== FRAGMENT TEKSTU ==
══════

"Jeden strzał" - o (nie)jeden za dużo

13 stycznia 2024
13
stycznia 2024

Ostatnio zdecydowanie trafiam na więcej filmów z kategorii słabe filmy niż te, które bym polecił. Tak jest i tym razem. Chodzi o film "Jeden strzał", który właściwie całościowo jest zły. A skoro tak, to będzie spoilerowanie. ;)

Akcja dzieje się w Polsce, w ostatnim z nielegalnych (chyba) więzień CIA w Mirosławcu, w których przetrzymuje i przesłuchuje się więźniów o charakterze terrorystycznym. Film rozpoczyna się w śmigłowcu, w którym leci drużyna wojskowych wraz z  pasażerem w postaci analityczki CIA, a ich misją jest przetransportowanie do USA najgroźniejszego (według wszystkich analiz) więźnia, który teraz tam przebywa. Rzecz w tym, że sam więzień nie ma o tym zielonego pojęcia. W sensie o tym, że uznany jest za najbardziej niebezpiecznego.

No więc tak sobie lecą i gadają o chęci spędzenia czasu z rodzinami, po czym lądują na terenie bazy, aby załatwić swoje sprawy i wrócić do domu na grilla i herbatkę. Ale tutaj mamy pierwszy "przewrotny" moment akcji (i pierwsze "tąpnięcie" na scenariuszu), bo po pierwsze miał przylecieć ktoś inny, a nie jakaś analityczka, a po drugie nic nie wiedzą o wydaniu i transporcie więźnia (przypominam, że uznanego, za najbardziej niebezpiecznego). No więc zaczyna się wyjaśnianie, że zmiana w ostatniej chwili, a sprawa jest na tyle super hiper ekstra tajna, że nikt poza tą analityczką o niej nie wie (włącznie z szefem CIA całej wspominanej bazy, w której wylądowali. Taa…).

Zaczyna się więc wyjaśnianie, czy ta cała procedura ma sens (bo szef bazy nie chce oddać więźnia i sam z chęcią wydobędzie z niego wszystkie kluczowe informacje, jeśli tylko mu powiedzą, o co chodzi) i załatwianie właściwych dokumentów. Równolegle, kiedy szef ogarnia tematy formalne, analityczka z naszym głównym marines ją eskortującym (władowali tutaj Scotta Adkinsa), idzie do więźnia, aby go przesłuchać. Wszystkie procedury chyba przy tym są łamane (logika już siadła dawno w tym filmie, o ile w ogóle jakaś była) i pozwalają jej porozmawiać z osadzonym, a także go rozkuć i wszystko inne co tam sobie chce. On jej mówi klasycznie, że nie ma pojęcia o co chodzi, że jest niewinny i w ogóle dajcie mu spokój, po czym jak dowiaduje się, że zabrali mu brytyjskie obywatelstwo, to się na nią rzuca i zostaje spacyfikowany przez ochronę.

══════

== DOSTARCZONE DANE ==
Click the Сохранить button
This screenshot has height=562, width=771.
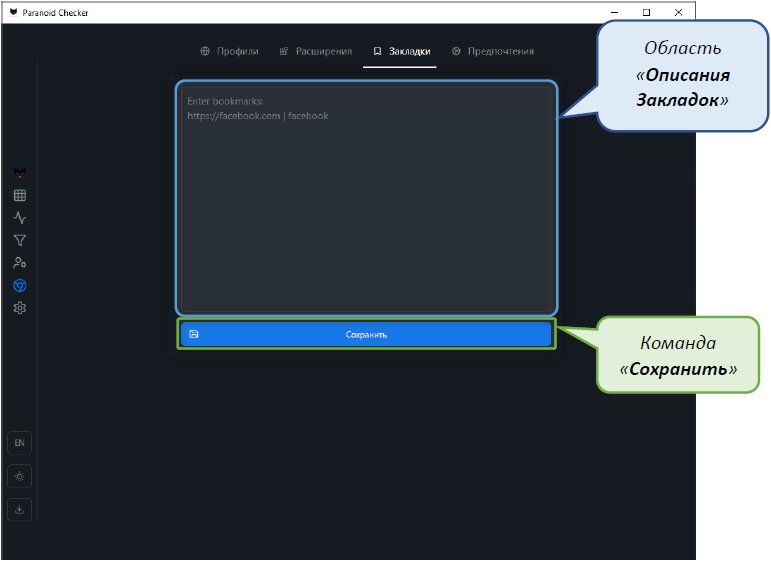coord(366,334)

══════

== POLECENIA ==
1: Spisz z recenzji fragment, który zaczyna się od słów „Ostatnio zdecydowanie trafiam” i kończy na słowach „za najbardziej niebezpiecznego.”.
2: W jakiej miejscowości znajduje się więzienie CIA, w którym według recenzji toczy się akcja filmu?
3: Wymień wszystko, co według recenzji więzień mówi analityczce, zanim dowiaduje się o odebraniu mu brytyjskiego obywatelstwa.
Dane są materiałem odrębnym od recenzji.

== LISTA ROZWIĄZAŃ ==
1:
Ostatnio zdecydowanie trafiam na więcej filmów z kategorii słabe filmy niż te, które bym polecił. Tak jest i tym razem. Chodzi o film "Jeden strzał", który właściwie całościowo jest zły. A skoro tak, to będzie spoilerowanie. ;)

Akcja dzieje się w Polsce, w ostatnim z nielegalnych (chyba) więzień CIA w Mirosławcu, w których przetrzymuje i przesłuchuje się więźniów o charakterze terrorystycznym. Film rozpoczyna się w śmigłowcu, w którym leci drużyna wojskowych wraz z  pasażerem w postaci analityczki CIA, a ich misją jest przetransportowanie do USA najgroźniejszego (według wszystkich analiz) więźnia, który teraz tam przebywa. Rzecz w tym, że sam więzień nie ma o tym zielonego pojęcia. W sensie o tym, że uznany jest za najbardziej niebezpiecznego.

2: W Mirosławcu.

3:
- że nie ma pojęcia, o co chodzi
- że jest niewinny
- żeby dać mu spokój